Una delle molte è stata bloccata a luglio quando - lo scrive oggi Reuters - il governo iracheno ha smesso di pagare le pensioni e gli stipendi agli impiegati statali che vivono nei territori su cui i jihadisti hanno il controllo. Per più di un anno le autorità hanno continuato a versare ogni mese il dovuto a medici, infermiere, polizia e pensionati. Da qualche mese non è più così.

In un articolo in cui a febbraio di quest'anno faceva il quadro sul problema, il New York Times scriveva che "decine di migliaia di impiegati statali" ricevevano ancora i loro stipendi ogni mese. Ma il taglio imposto ora da Baghdad ha acuito i problemi di chi vive sotto il giogo dell'Isis e tagliato in alcuni casi l'ultimo legale che restava con il governo iracheno.

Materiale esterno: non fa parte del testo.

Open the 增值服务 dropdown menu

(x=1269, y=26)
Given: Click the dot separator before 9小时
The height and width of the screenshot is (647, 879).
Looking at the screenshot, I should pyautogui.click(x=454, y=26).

Il problema non si pone tanto per chi ha accettato senza problemi la nuova situazione, ma per quegli abitanti che alla vita nei territori che ora sono controllati dall'Isis non hanno un'alternativa. "La situazione non è mai stata tanto misera", ha detto alla Reuters Younes Khalaf, pensionato con un passato da guardia di confine.

Ali al-Freji, consigliere del governo di Baghdad, ha chiarito che la misura fa parte delle azioni intraprese dall'Iraq per combattere l'Isis.

"Sfortunatamente - ha ammesso - in ogni guerra ci sono dei danni collaterali".